Thursday, February 01, 2007
A theory of déjà vu
(not counting for the moment those actual experiences of precognition when physical reality has actually been foreseen, which i believe to be the effect of the astral preceeding the physical and consciousness perceiving the astral first and the physical again. this is especially common in dreams which occur in the astral and out of the physical body.)
What if there are different kinds of cognition, some more time based than others. Narrative, causal, logical thinking and memory are very time based, and consciousness is rooted in these for the effects of free will (to be able to deduce, construct, improve, etc and say there, I did that). But body experiential, procedural, propioceptive, and gestalt thinking and memory are not. In a situation that for some reasons stimulates the less time based cognitions, this contrasts with the consciousness which is so time based, and an effect arises where we say ah, this experience feels bigger, older, not rooted in the present, therefore I think that I’ve done this before. Most déjà vu experiences are reported around small mundane events, so this may bolster the theory, since at those mundane times the sequential consciousness is relaxed allowing deeper, less time-based, cognitions to operate. Also there is evidence that there are different kinds of memory, and the procedural experiential types of memory are less vulnerable to time-based effects. For example while HM couldn’t form new memories consciously, his body could remember new experiences, and so he could learn new physical tasks. I believe this was to his surprise, "how did I know how to do this" he might say, and his actual response should be researched.
(HM is the real life story behind a film like Memento. HM had a bilateral hippocampal removal in the 1950's which caused him to no longer form new conscious memories. He felt like he was always just waking up, he said. He became a famous test subject at universities including MIT. He always remembered only up to the 1950's, and you could be talking with him but as soon as he looked away and back to you he'd say hi, who are you. But the ways in which he did continue to learn and change remain very indicative of things not entirely understood.)

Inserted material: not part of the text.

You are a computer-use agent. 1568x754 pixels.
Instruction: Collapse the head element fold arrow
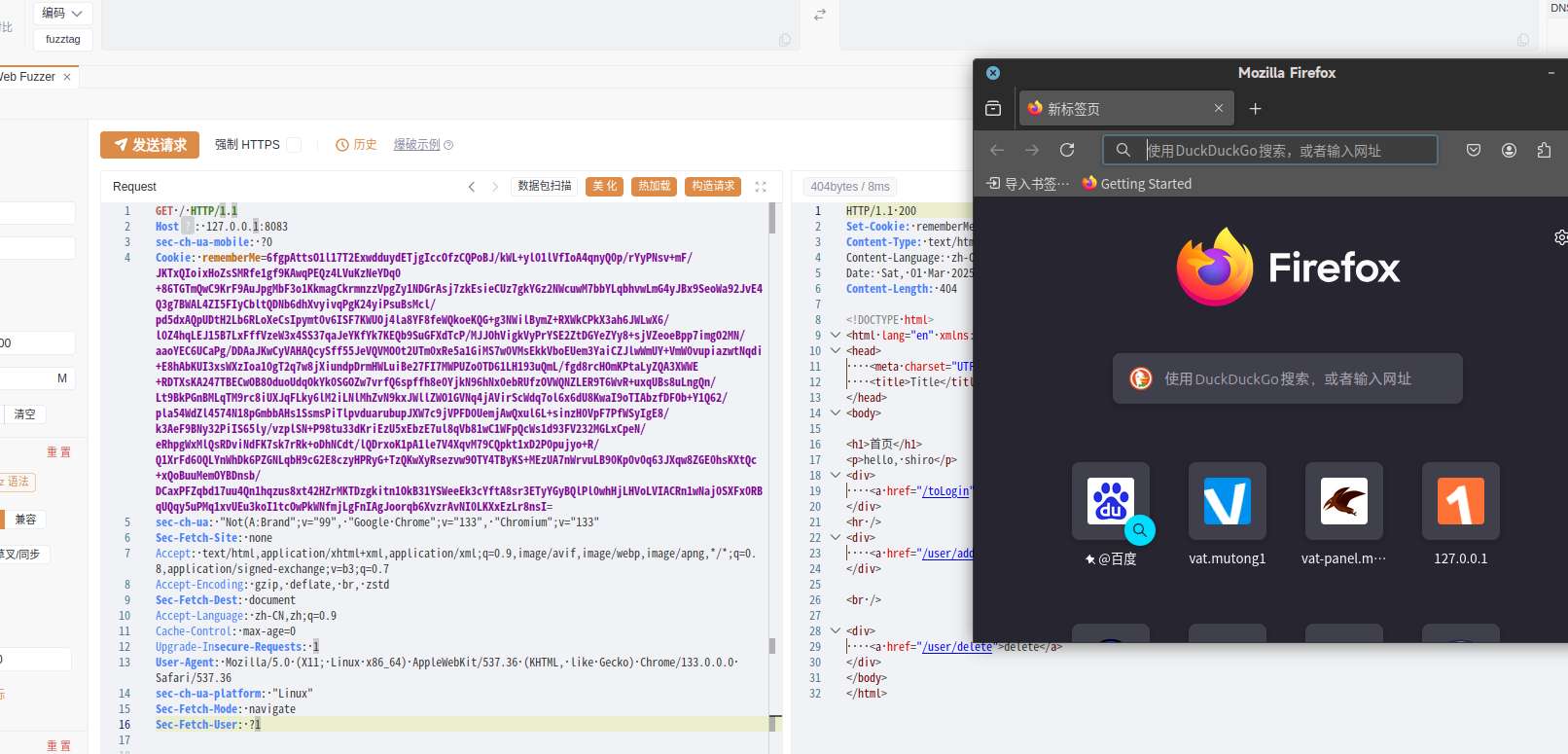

So how does my theory explain my own experience which i call delayed déjà vu, or retro déjà vu? To explain, I notice often that I can’t remember not having done something before, but only after I’ve done it. It’s usually something significant, striking, not the usual mundane déjà vu scene. In other words, normal déjà vu says "ah! I feel like I’ve done this before", at the moment of a trivial experience. But my retro déjà vu says, "ah, I know I haven’t done this before, this is new and remarkable!" But then afterward I have a nagging feeling that I really have done this before. I remember doing it on the real date I did it, I can logically conclude I hadn't done it before, but emotionally it feels like I’ve done this more than once. Maybe I did it years ago and forgot and only remember now in retrospect that that wasn’t the first time. Haven’t we been through this before? I feel silly, I shouldn’t have had to go through it again so blindly… This seems like a similar collision of memory types – the logical memory is time-based, the experiential body memory is more timeless, and I’m getting dissonance leading me to be uncertain whether I’ve done something before. (Or maybe each act of remembering is another creation, and we slot them in the past rather the present or future).
It may be that the consciousness is needed to record times and sequences onto experience, and when consiousness is relaxed or distant, as with mundane events now or remembering larger events that aren’t inherently unique (ie. I know that 9/11 happened only once, but my car breaking down on this familiar road could’ve happened years ago) then time is more spread out, the event is less pinpointed in chronology and more interpretable as having happened before. Note that we still think only in terms of memory as being about the past, our consciousness is strong enough that we don’t think we’re remembering the future. Variations of saying something has already happened are the possible experience; we don't say i have a strong feeling that this is going to happen again. We remain time-rooted in the consciousness to the point that we doubt the future but think we know the past, and the present is just too intense.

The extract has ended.